Cet accord établi et les places étant marquées sur le terrain le plus également uni et le plus favorable possible, les témoins doivent éviter avec soin que l'un des combattants soit placé devant un objet, arbre ou autre, qui l'encadre et aide à le viser, tandis que l'autre, isolé dans l'espace, aurait par là même une place beaucoup trop avantageuse. Inutile d'ajouter qu'aucun des combattants ne doit être placé en face du soleil ou du vent.

En édictant les règles de ces duels, bien que nous nous soyons scrupuleusement attaché à suivre les errements signalés par la pratique et par l'expérience, il nous a été impossible d'éviter certaines divergences d'opinion.

Dans certains cas, le droit de tirer le premier accordé à l'offensé est sujet à discussion. Et d'abord quelques personnes prétendent que ce droit de l'offensé est imprescriptible, quelle que soit la distance, fût-elle même au-dessous de 12 mètres (15 pas).

D'autres soutiennent l'opinion opposée; elles n'entendent accorder à l'offensé que le choix des armes, laissant à l'arbitrage du sort le soin de déterminer la primauté de tir.

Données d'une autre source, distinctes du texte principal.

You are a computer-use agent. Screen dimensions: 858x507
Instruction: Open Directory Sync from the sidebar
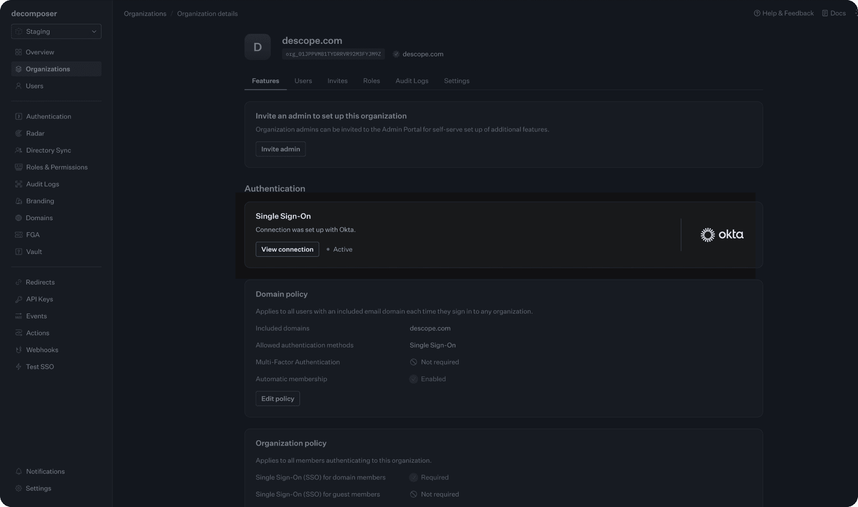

L'article 11 du duel de pied ferme peut se justifier par les considérations suivantes:

L'offensé classé dans le 1er degré (art. 28, chap. Ier) choisit surtout son arme.

L'offensé avec insulte grave (désigné Art. 29, chap. Ier) n'a droit à la primauté du tir que si les distances sont fixées à 27 mètres (35 pas).

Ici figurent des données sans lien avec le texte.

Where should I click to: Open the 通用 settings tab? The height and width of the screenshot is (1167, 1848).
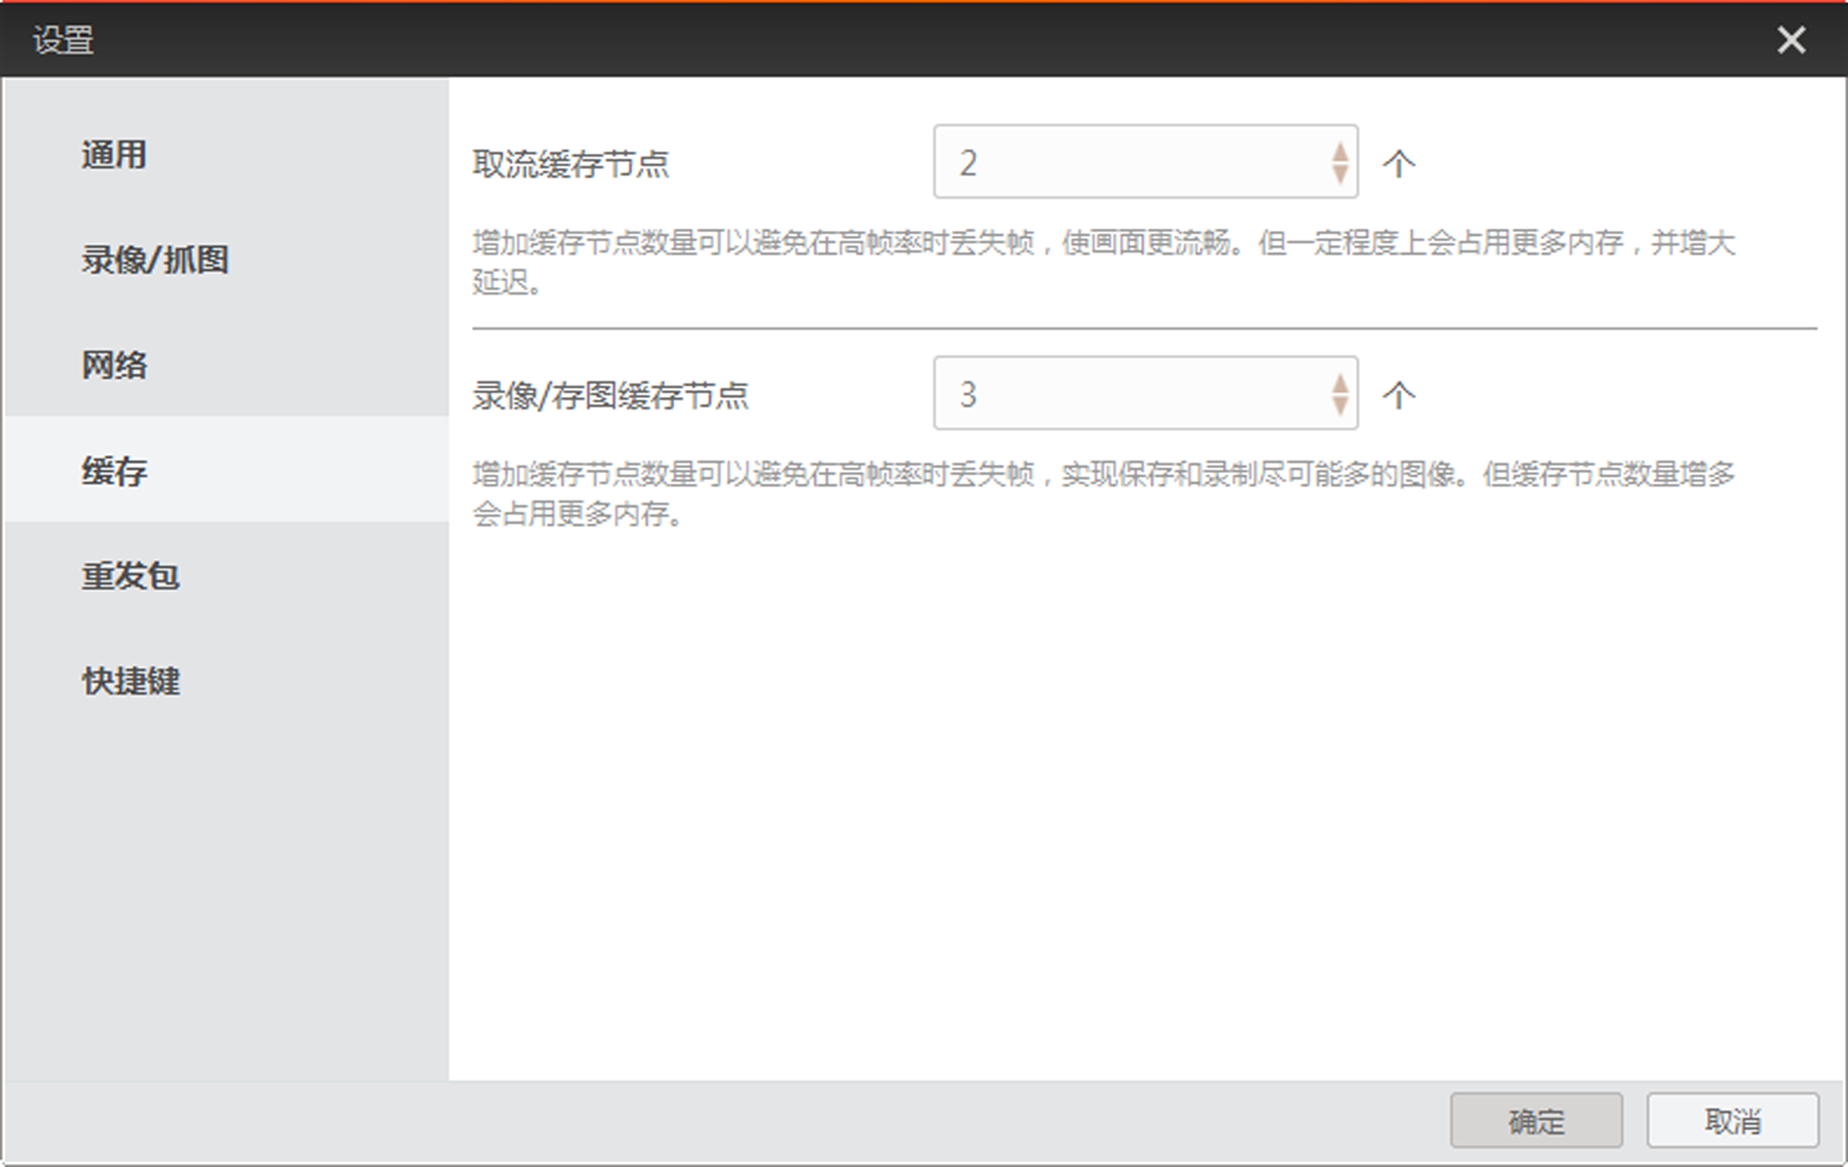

Enfin l'offensé avec coups ou blessures (3e degré, art. 30, chap. Ier) n'ayant le droit de primauté de tir que dans le cas où il fixerait la distance à 19 mètres (25 pas).

L'article 11 du duel de pied ferme ne présente-t-il pas une moyenne raisonnable pour donner, dans la limite du possible, une satisfaction à ces opinions divergentes?

Dans le duel au pistolet à marcher, lorsqu'un des adversaires a fait feu, celui qui aurait conservé son pistolet chargé peut avancer pour riposter jusqu'à la limite tracée par le mouchoir; mais l'autre n'est plus obligé d'avancer et doit seulement attendre le feu, en cherchant à s'effacer le mieux possible.

La vitesse de la marche n'étant pas fixée, celui qui tire le premier tire sur un but mobile, par conséquent a moins de facilité pour ajuster. Ainsi, celui qui tire le dernier trouve sa compensation dans l'avantage de viser sur un but fixe.

Lorsqu'il a été établi que le feu d'un champion doive être immédiatement suivi du feu de son adversaire, les témoins ne doivent point souffrir le moindre retard.

Celui qui a subi le feu n'a que le temps strictement nécessaire pour armer et pour tirer, c'est-à-dire une demi-seconde ou une seconde (Voir art. 13, Duel au pistolet et au signal, page 373). Le moindre retard donne aux témoins le droit, leur impose même le devoir de faire mettre arme bas.

En pareille circonstance, l'usage d'une montre à précision et à secondes leur est absolument nécessaire.

Dans le duel à marcher, si par suite d'une convention réciproque, il a été admis que chacun des adversaires aurait une paire de pistolets à sa disposition, et qu'il y ait un blessé, il est absolument nécessaire pour égaliser la chance que le combat soit arrêté, car s'il en était autrement le blessé serait encore soumis à la chance d'essuyer le deuxième coup de feu de l'adversaire, à supposer qu'il l'ait conservé, et de plus cette chance serait, dans ce cas, des plus désavantageuses, puisque son adversaire, encore dans son état normal, jouirait de toute la plénitude de la vigueur et du sang-froid, dont la blessure aurait privé son adversaire.

L'égalité des chances se présente d'ailleurs, si le blessé a encore ses deux coups à tirer.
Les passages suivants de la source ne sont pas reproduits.